A house owner is told that painting his house will require 45 kg of paint allowing for 6 percent wastage. If paint is available only in 4 kg tins, how many tins are required for painting the house?

Introduction / Context:
This problem is about adjusting a required quantity for wastage and then translating that adjusted requirement into discrete package sizes. Painters often allow for a percentage of wastage when estimating materials. The question checks whether you can handle percentage increase and then compute how many whole tins must be purchased to satisfy that requirement, since fractional tins cannot be bought.

Given Data / Assumptions:

• Net paint required for actual painting work is 45 kg, allowing for 6 percent wastage.
• This statement means that after wastage, 45 kg remains available for application.
• Paint is sold only in tins of 4 kg each.
• We must buy enough tins so that the usable paint after wastage is at least 45 kg.

Concept / Approach:
If 6 percent of the paint will be wasted, then only 94 percent (100 percent minus 6 percent) of the purchased paint will actually be used. Let the total purchased paint be P kg. Then 94 percent of P must equal 45 kg. From this equation we solve for P, then divide by 4 to find how many 4 kg tins are required. Since we cannot buy a fraction of a tin, we round up to the next whole number.

Step-by-Step Solution:
Step 1: Let total paint purchased be P kg.Step 2: Wastage is 6 percent, so usable paint is 94 percent of P, which is 0.94P.Step 3: According to the problem, the usable paint must be 45 kg, so 0.94P = 45.Step 4: Solve for P: P = 45 / 0.94.Step 5: Numerically, 45 / 0.94 is approximately 47.872 kg.Step 6: Paint tins are 4 kg each, so number of tins required = P / 4 ≈ 47.872 / 4 ≈ 11.968.Step 7: Since we cannot buy a fraction of a tin, we must buy 12 tins to meet the requirement.

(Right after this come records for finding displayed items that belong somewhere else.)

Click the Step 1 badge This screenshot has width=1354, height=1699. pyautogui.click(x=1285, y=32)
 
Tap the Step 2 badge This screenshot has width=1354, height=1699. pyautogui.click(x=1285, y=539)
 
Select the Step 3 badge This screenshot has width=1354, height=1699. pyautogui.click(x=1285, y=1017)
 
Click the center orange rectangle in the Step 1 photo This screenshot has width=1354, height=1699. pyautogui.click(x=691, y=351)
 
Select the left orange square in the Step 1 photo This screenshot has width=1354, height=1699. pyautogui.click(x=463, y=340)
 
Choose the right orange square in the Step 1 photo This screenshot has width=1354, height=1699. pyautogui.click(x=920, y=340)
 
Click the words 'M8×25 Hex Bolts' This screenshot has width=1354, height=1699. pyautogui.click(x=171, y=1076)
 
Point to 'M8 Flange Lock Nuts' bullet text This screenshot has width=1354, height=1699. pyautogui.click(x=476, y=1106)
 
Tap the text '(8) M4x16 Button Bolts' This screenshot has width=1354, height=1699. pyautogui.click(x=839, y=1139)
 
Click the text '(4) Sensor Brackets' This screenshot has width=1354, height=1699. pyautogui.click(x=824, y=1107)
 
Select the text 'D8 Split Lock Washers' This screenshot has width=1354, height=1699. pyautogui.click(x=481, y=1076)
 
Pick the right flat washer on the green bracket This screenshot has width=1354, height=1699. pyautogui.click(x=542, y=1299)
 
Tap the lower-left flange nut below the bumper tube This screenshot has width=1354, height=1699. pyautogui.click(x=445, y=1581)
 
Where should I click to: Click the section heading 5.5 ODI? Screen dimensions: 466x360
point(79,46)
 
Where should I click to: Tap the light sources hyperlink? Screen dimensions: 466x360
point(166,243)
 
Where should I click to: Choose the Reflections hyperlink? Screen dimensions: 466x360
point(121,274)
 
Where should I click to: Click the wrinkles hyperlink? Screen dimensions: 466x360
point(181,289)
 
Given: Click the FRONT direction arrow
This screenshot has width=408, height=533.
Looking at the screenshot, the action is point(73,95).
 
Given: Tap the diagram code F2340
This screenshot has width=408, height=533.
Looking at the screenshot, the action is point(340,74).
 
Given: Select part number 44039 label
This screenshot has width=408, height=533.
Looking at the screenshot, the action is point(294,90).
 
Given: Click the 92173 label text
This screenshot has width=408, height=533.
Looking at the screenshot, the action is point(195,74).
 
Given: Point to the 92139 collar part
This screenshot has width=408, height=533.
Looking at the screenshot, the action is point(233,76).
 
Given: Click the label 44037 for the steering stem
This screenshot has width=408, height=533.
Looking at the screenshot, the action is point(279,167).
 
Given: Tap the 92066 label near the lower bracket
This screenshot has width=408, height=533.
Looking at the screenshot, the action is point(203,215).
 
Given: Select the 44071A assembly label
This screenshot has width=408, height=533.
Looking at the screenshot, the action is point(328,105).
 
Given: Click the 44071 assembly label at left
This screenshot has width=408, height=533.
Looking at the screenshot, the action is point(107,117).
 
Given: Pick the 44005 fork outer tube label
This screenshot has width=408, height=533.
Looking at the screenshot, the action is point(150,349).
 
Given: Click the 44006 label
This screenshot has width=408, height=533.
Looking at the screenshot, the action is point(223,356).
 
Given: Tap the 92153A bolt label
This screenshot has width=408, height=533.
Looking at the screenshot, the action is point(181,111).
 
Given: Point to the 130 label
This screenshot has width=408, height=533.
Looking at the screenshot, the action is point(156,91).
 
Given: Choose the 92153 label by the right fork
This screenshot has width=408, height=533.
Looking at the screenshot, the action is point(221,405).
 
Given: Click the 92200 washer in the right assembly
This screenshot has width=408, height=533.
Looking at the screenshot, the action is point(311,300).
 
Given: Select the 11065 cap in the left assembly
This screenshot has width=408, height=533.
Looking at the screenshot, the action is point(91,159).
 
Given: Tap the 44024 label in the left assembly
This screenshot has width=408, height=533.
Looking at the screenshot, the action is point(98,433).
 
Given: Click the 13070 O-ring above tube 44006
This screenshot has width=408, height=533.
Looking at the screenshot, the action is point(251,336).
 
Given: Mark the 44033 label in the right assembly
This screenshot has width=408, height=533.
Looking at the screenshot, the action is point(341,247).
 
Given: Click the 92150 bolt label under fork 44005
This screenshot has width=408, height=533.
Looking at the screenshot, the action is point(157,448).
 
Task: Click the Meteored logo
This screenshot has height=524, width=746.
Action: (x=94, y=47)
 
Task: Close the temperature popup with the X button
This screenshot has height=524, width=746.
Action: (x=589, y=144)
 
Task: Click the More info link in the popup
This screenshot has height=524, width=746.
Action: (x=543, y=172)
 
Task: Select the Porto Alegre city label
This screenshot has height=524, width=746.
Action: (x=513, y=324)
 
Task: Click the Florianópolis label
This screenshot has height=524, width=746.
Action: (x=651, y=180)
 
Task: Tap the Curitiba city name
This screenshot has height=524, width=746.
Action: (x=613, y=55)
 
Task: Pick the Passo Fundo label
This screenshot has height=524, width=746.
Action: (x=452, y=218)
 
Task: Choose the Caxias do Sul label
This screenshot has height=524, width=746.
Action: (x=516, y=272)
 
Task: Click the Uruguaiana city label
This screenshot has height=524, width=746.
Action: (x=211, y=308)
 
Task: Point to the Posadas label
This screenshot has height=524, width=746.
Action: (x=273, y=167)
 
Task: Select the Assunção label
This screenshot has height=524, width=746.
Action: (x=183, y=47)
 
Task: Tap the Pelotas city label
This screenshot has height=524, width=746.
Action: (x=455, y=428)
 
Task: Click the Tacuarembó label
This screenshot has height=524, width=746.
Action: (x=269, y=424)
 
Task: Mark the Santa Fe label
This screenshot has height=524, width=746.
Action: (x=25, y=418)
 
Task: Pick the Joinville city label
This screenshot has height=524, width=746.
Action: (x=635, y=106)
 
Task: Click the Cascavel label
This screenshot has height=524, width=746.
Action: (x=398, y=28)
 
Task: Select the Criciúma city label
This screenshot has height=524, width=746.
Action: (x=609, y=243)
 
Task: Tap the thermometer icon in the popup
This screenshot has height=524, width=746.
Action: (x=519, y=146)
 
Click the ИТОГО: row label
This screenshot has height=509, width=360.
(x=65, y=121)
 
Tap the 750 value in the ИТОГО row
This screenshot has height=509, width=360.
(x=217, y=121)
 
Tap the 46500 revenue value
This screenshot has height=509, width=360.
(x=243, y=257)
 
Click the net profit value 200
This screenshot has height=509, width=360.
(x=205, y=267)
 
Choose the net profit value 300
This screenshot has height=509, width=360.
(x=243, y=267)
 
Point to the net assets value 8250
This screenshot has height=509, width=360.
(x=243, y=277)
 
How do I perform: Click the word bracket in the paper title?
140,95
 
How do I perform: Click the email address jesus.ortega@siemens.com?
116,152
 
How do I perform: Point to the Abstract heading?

Verification / Alternative check:
Check with 12 tins. Twelve tins provide 12 * 4 = 48 kg of paint. Wastage is 6 percent of 48 kg, which is 0.06 * 48 = 2.88 kg. The usable paint is 48 - 2.88 = 45.12 kg, which is slightly more than the required 45 kg. With 11 tins, total paint would be 44 kg, and even with zero wastage this would be less than 45 kg. Therefore 12 tins are the minimum that satisfy the requirement with wastage.

Why Other Options Are Wrong:
Eleven tins give only 44 kg of paint, which even without wastage is insufficient. Ten tins provide 40 kg, which is even further from the requirement. Thirteen or fourteen tins provide more paint than necessary and would cover the requirement but are not the least number needed. The question asks for the number of tins required, which implies the smallest integer that meets the need, so 12 is correct.

Common Pitfalls:
Some students misinterpret the phrase allowing 6 percent wasting and assume that 45 kg already includes wastage, leading them to calculate 94 percent of 45 instead of the other way around. Others may forget to round up the number of tins and instead choose 11 based on the approximate division result. In real situations, insufficient paint would be a problem, so always round up when dealing with package counts.

Final Answer:
The house owner must purchase 12 tins of paint, so the correct option is 12.